Chinoy antes fue punk y eso se nota en sus textos. Así canta, así escribe. Está ahí la violencia de no ceder a ninguna consigna, de hacer una poesía tan filosa como críptica, acumulando escombros de sentido que termina por convocar alguna clase de magia. Hay cripticidad ahí, pero también esa especie de samizdat que uno le exige a ratos a la cultura y a los libros: aquella marca invisible que dota al lector de la sensación de estar compartiendo un secreto, de saber algo que el resto desconoce. Por supuesto, eso puede llevar a la iluminación o la desazón. Especie de poeta involuntario, Chinoy canta desde el patio trasero de la literatura chilena, desde ese territorio donde alguna vez malvivió Violeta Parra pero también Mauricio Redolés, songwriters accidentados pero también poetas a la deriva de sí mismos, marginales a todo orden.
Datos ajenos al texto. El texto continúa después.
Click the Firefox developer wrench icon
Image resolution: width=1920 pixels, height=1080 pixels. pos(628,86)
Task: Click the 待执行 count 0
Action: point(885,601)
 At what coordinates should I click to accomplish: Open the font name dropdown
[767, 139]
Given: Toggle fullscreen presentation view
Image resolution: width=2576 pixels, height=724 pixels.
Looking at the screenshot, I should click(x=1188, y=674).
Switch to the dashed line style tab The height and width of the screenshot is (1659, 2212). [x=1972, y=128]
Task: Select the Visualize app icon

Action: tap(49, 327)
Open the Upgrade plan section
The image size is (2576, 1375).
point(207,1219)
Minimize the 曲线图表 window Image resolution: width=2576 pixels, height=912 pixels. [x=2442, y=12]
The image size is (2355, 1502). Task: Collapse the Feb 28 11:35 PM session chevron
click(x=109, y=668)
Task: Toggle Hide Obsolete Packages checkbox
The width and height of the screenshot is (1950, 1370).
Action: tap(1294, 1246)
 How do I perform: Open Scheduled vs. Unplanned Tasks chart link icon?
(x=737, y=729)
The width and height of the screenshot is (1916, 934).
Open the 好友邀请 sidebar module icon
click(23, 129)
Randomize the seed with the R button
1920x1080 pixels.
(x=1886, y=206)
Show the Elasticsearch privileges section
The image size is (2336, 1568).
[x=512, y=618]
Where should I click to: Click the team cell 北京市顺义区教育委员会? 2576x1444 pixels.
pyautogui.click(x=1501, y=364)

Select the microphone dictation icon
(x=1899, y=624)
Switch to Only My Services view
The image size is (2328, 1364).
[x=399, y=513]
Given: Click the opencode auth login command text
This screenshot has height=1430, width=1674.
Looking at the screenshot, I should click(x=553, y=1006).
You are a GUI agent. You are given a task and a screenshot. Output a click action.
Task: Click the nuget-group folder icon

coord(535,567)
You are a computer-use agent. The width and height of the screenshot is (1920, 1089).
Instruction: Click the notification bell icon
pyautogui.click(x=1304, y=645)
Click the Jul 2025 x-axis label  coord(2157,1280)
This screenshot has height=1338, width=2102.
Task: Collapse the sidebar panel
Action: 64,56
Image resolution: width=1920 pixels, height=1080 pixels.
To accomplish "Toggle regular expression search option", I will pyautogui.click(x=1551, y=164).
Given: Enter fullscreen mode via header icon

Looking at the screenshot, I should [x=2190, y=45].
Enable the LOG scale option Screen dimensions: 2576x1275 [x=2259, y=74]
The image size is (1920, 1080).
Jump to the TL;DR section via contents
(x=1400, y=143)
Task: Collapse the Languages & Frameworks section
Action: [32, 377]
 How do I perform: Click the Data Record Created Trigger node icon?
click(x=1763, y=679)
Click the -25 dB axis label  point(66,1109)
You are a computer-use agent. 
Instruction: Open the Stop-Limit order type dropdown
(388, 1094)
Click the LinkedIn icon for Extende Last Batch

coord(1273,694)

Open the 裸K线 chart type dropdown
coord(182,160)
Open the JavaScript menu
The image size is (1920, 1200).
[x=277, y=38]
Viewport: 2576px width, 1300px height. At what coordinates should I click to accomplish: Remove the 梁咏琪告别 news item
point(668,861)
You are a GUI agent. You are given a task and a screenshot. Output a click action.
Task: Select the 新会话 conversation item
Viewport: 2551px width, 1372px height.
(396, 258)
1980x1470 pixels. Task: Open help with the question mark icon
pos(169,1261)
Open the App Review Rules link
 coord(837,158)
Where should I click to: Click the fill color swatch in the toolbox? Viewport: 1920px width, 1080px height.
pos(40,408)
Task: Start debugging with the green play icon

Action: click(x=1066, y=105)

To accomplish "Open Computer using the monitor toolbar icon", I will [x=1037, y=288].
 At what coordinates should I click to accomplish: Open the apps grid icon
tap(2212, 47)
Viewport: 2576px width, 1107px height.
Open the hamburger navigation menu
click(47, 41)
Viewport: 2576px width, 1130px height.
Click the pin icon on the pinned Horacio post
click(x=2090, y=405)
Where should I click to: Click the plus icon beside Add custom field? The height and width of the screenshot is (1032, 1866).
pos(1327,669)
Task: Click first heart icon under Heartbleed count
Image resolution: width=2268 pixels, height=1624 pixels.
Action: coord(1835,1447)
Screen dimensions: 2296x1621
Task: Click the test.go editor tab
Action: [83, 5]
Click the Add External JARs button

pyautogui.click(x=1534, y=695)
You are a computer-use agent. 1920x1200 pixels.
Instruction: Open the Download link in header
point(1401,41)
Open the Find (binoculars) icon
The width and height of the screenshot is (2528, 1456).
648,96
Hay poder ahí. Un poder intangible, íntimo, demoledor. La última vez que vi a Chinoy cantar, noté que miraba a los ojos a los espectadores. En vez de estar concentrado en sí mismo y el sonido de su propia voz, contemplaba las caras de sus escuchas en un bar, controlándolo todo. Había una ferocidad y un hambre que he visto o leído pocas veces y que me hizo pensar en Bolaño, en un policial de Ellroy, en los diarios de Gombrowicz. Chinoy, en ese momento, parecía escapar de cualquier caricatura mientras se sumergía en una violencia verbal que evocaba alternativamente la lucidez o la locura literaria. No sé cuántos captamos aquel gesto, pero a mí me dejó impresionado. Alguien dijo esa vez que Chinoy le había devuelto una guitarra prestada con las cuerdas manchadas de sangre. Buena historia. No está mal, de cuando en cuando, ver in situ la maquinaria del mito funcionando. Recordé lo que alguna vez habían dicho de Dylan o de Capote, de cómo aquellos cuerpos esmirriados podían ser máscaras de un arte capaz de captar y congelar su tiempo: tormentas bonsái a punto de transformarse en huracanes.